RTİB’in üye sayısını artırmak mümkün mü?
Biz tüm şirketlerimizi üye yapmaya çalışıyoruz. Üye sayımızda ciddi bir artış oldu. Ayrıca benim için önemli olan üye sayısındaki artış değil, üyelerin RTİB’e olan bakış açısı ve ilgisidir. Zaten herkes kendini RTİB’e doğal üye gibi hissediyor. RTİB’in başarılı faaliyetleri arttıkça üyelerimiz artar. İnsanlar ne verdiğinize, ne ürettiğinize bakar. Biz elimizde geldiğince üretken olmaya çalışıyoruz.
Sizce Rusya’da üretim yapılması hususunda önemli mesafeler kat edildi mi?
Ciddi bir Türk yatırımı var ve birçok alanda Rusya’da üretim yapıyoruz. Örnekler az değil; Efes, Beko ve Vestel’in fabrikaları ilk akla gelenler. Efes, Miller ile birleştikten sonra Rusya’nın en büyüklerinden oldu. Eczacıbaşı şimdi ikinci fabrikasını yapacak. Şu anda Rusya’da 10 milyar dolar civarında bir Türk yatırımı var. Türk yatırımcıları 50 bin kişiye istihdam yaratıyor. Bu da Rusya ile bizim aramızda ciddi bir ilişki imkanı yaratıyor.
RTİB’teki göreviniz işlerinize engel oluyor mu?

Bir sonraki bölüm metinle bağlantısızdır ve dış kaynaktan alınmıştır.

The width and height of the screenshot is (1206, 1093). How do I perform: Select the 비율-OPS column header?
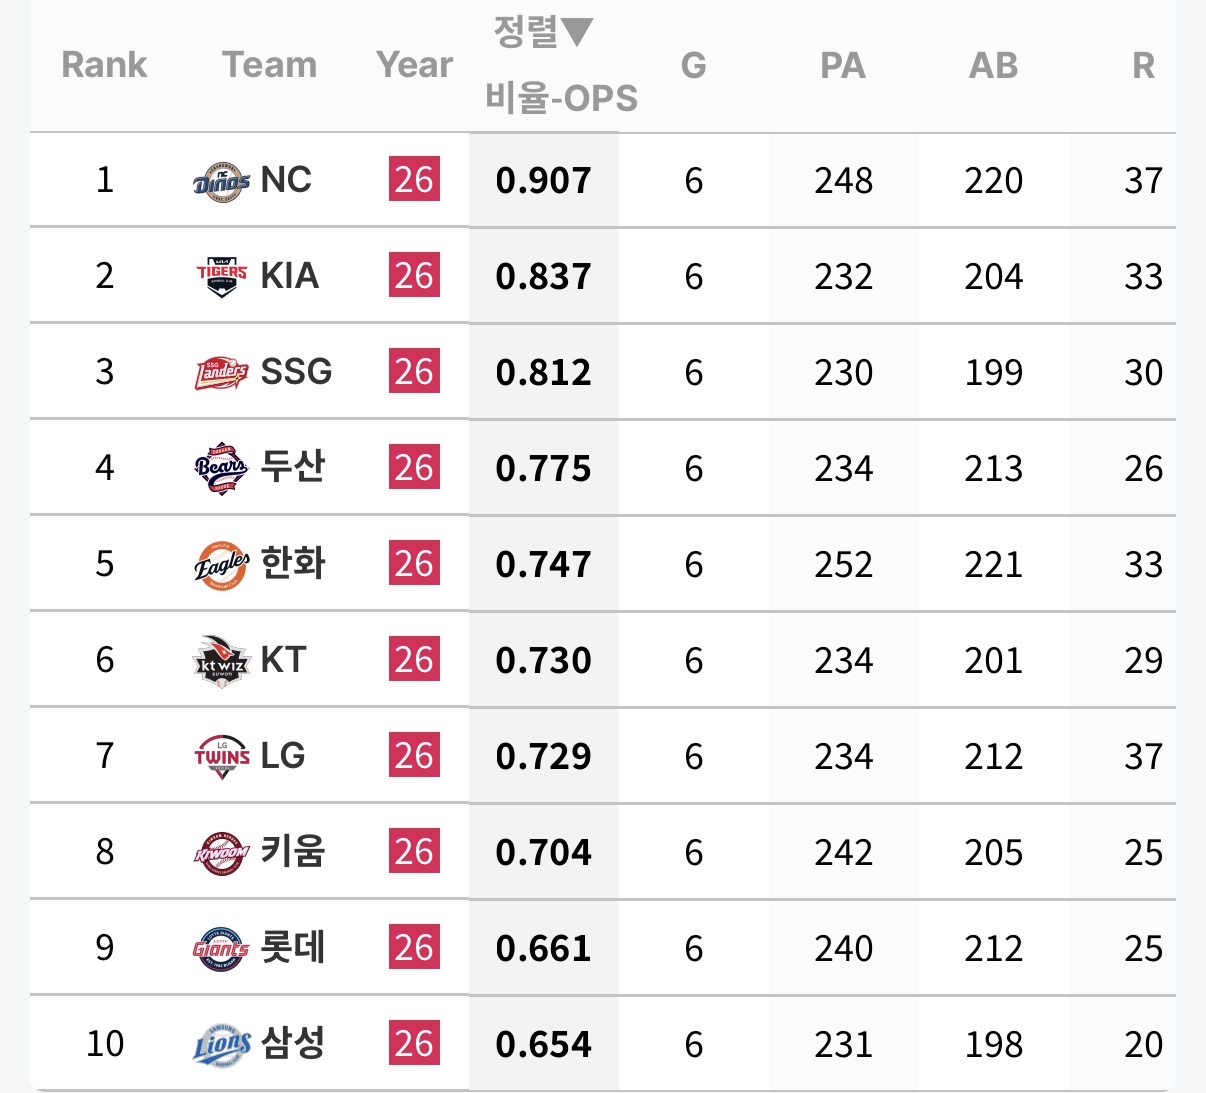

Yorucu bir iş. İşlerime engel olmasına müsaade etmesemde bu işlerle daha iyi ilgilenebilmek için şirketimizde profesyonel yöneticilerimizin ağırlığını arttırdım. Oğlum Amerika’dan MBA yapıp döndü. Profesyonel bir ekip işlerle ilgilenecek. Bu arada işlerimi farklı boyutlara taşıma planlarım var. Ben aslında kendime ayıracağım zamanları RTİB için kullanıyorum. Ailem bu durumdan şikayetçi ama kendimi Türkiye’ye ve Rusya’ya karşı borçlu hissediyorum. Bu görevi de onun için aldım. Başka hiçbir beklentim yok. Sadece bir şeyleri yapmış olmanın, insanlara faydalı olmanın vereceği hazdan başka hiçbir beklentim yok.
Siz 12 Eylül’ün mağdurlarından birisiniz. Bugün konu ile ilgili yaşananlar hakkında bir derlendirme yapar mısınız?

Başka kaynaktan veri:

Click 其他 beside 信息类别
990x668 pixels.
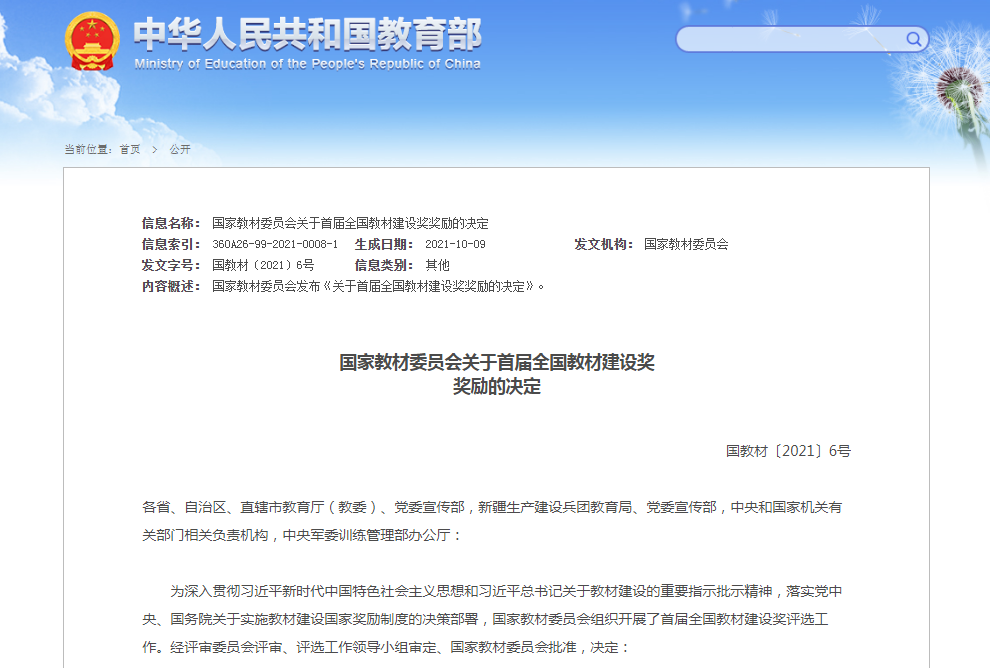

Ben 12 Eylül ile ilgili yaygara koparanların hepsinden daha fazla zarar gördüm. 12 Eylül döneminde görevime iki satırlık yazı ile son verildiği zaman yeni evlenmiş, bu devlet için canını esirgemeyen bir komiserdim. Daha evime bir buzdolabı, bir televizyon alma imkanım bile doğmamıştı. Öyle dürüst çalışan bir devlet memuruydum ama benim işime hiçbir gerekçe yokken son verdiler ve ben ortada kaldım. Onun için 12 Eylül’ün en büyük acısını yaşamış bir adamım ben. Komiserlikten atılmış diye herkes öcü gibi bakıyordu ve o dönemde bana kimse iş vermedi. Onun için sebze ticaretine yöneldim. Bunları yaşamama rağmen Kenan Evren’in şimdi yargılanmasının çok fazla önemli olduğunu düşünmüyorum. Şimdi rüzgar başka taraftan esiyor vuralım abalıya demek doğru değil. Ben şimdi 12 Eylülü yargılamaktansa Türkiye’de yargı sisteminin iyileştirilmesinden, demokratik anayasanın yapılmasından, reformların ilerlemesinden yanayım.